By January 2015 a “record high” of 601 patients on trolleys was reported, which a spokesman for the HSE said was “not an acceptable situation”. In September of that year, Minister Varadkar sent an email in which he warned “a head or heads will have to roll” if the situation did not improve; he backed down on this threat a few weeks later, suggesting the message was “just an expression of my personal frustration”, but he did not want to set a target by which the number of trolleys would be reduced.
In 2017, a 103-year-old woman was left on a hospital trolley for 15 hours. Minister for health Simon Harris admitted that year that the HSE was not prepared for the predictable annual hospital crisis; he told journalists that he wanted to be the minister who “breaks the vicious cycle of annual overcrowding”. But that declaration crashed and burned; in January 2018 a “record figure” of 677 patients were on trolleys. This week, the number on trolleys went over 900, with the INMO referring to the situation as an “out and out crisis” demanding an unprecedented response.
Annual fire-fighting
It is remarkable that a small, wealthy republic creaks annually on the hinge of this issue. For over a quarter of a century, winter and new year newspaper headlines have screamed “crisis”, “breaking point”, “record numbers” and “perfect storm”, but below those headlines there have been constant reminders of the need to plan for the long-term instead of relying on annual fire-fighting and riding out the peak of winter viruses.
We fill out our census forms every four years for very sound reasons of planning and predicting, but such is the endurance of the trolley problem that it has come to be seen as part of our system rather than an appalling indignity that sufficiently embarrasses or generates a solution.

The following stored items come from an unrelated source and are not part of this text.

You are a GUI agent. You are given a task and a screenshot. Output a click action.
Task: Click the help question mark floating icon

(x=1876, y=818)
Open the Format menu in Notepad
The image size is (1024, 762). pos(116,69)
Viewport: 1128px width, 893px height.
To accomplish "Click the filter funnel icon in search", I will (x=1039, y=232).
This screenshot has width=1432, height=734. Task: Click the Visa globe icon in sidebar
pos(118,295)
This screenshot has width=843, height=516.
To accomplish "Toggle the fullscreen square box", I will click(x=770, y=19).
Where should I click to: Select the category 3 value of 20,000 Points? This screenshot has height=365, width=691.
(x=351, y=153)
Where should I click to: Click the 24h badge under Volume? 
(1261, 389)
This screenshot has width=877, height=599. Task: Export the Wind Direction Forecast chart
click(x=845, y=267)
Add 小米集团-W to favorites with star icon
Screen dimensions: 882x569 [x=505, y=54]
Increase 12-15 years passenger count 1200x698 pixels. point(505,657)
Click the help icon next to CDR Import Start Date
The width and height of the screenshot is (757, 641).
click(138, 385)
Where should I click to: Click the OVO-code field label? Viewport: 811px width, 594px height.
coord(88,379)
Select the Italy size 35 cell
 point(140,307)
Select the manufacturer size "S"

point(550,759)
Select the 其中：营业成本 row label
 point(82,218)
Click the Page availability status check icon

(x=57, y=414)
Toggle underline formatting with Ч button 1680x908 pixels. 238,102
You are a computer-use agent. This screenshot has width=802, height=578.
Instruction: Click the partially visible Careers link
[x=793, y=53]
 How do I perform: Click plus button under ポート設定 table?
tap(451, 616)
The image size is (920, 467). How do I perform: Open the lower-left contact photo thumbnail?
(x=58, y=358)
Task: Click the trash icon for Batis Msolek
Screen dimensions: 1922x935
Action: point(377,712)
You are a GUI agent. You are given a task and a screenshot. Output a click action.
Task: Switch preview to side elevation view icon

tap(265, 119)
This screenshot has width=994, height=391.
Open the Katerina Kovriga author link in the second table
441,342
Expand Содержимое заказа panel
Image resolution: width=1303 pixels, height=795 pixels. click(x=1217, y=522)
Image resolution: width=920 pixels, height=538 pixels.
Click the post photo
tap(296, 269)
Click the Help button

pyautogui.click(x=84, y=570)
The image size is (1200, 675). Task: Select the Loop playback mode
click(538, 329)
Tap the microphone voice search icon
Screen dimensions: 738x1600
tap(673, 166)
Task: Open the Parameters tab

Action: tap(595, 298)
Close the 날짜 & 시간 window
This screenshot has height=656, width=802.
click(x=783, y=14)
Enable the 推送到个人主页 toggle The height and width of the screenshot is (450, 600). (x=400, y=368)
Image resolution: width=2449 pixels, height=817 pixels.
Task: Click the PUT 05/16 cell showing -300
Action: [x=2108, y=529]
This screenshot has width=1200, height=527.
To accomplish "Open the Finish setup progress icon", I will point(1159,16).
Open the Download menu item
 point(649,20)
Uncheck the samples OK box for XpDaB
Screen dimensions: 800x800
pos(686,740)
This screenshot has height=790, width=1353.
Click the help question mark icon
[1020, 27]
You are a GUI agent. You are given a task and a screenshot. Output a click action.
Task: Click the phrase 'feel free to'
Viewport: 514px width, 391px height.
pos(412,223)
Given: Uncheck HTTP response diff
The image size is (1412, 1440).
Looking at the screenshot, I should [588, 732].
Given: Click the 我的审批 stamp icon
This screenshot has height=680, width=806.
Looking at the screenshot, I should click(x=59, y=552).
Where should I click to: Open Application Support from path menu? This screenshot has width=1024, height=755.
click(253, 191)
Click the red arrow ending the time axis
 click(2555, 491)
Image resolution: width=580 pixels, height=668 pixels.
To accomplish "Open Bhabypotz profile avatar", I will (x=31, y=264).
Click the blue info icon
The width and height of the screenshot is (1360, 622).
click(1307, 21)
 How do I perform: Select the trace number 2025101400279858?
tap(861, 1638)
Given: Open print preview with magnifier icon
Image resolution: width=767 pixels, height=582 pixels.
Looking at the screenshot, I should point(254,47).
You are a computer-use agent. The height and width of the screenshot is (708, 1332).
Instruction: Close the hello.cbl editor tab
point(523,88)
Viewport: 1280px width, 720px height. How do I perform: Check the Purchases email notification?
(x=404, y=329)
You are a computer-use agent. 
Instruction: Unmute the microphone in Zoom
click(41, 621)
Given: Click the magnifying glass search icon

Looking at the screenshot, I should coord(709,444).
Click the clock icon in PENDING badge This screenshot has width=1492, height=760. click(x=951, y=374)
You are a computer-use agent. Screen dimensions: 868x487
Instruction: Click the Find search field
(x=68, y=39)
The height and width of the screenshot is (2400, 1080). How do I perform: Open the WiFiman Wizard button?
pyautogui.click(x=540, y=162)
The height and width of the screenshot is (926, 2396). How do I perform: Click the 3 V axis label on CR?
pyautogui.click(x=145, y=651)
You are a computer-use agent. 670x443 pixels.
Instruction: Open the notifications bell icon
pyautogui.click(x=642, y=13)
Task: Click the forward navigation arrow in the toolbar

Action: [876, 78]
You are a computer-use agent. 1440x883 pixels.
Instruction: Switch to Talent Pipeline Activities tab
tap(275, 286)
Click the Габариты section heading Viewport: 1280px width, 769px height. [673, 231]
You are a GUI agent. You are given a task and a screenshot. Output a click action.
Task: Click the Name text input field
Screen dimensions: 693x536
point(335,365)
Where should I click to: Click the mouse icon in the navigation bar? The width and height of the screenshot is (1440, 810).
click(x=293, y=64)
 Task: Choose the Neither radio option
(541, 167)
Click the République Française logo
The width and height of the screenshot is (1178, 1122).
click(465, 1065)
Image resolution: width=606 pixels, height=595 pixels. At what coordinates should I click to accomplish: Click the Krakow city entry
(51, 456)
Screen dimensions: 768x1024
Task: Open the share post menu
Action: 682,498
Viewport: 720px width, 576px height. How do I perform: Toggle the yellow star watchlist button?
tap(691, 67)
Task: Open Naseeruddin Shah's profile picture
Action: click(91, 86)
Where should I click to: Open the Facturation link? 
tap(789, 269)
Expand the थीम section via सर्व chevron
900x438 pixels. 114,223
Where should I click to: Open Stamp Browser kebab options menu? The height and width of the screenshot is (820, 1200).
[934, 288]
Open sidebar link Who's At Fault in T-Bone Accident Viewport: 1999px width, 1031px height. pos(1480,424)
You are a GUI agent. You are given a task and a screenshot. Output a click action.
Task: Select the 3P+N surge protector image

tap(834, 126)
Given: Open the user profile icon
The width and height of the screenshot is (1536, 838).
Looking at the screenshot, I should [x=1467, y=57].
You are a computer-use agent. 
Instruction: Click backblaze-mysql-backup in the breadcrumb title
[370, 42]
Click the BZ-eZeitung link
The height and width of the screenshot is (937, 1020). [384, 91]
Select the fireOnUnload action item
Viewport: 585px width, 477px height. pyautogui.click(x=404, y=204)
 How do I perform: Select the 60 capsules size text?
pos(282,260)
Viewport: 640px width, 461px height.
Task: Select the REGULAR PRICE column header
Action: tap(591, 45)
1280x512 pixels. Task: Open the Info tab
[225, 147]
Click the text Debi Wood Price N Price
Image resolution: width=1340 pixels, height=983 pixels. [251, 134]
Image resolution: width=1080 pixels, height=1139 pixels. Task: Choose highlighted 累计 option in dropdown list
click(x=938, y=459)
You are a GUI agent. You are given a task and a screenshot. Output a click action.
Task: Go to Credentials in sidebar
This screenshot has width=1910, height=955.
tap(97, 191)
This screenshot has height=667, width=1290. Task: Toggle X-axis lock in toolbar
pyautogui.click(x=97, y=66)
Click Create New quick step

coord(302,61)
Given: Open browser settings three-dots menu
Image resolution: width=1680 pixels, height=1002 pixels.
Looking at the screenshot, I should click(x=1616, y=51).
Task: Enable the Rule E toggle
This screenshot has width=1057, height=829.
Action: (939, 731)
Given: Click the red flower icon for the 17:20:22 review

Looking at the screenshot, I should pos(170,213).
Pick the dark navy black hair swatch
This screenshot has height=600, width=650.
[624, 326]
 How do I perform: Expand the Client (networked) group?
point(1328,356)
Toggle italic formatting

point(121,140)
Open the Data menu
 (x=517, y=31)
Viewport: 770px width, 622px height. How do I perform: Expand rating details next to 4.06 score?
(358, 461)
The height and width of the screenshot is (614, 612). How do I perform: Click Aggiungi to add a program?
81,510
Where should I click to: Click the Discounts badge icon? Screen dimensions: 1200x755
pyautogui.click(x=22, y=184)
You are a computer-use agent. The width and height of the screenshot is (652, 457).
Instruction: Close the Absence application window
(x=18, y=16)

In 2017, the GP committee of the Irish Medical Organisation insisted one thousand additional hospital beds were needed immediately and 325 additional beds would be needed annually “for the next two decades”. It also pointed out that there would be about 20,000 more people over the age of 65 every year until 2040. This week, health professionals emphasised 5,000 additional beds are needed.
Guess what is going to happen next January.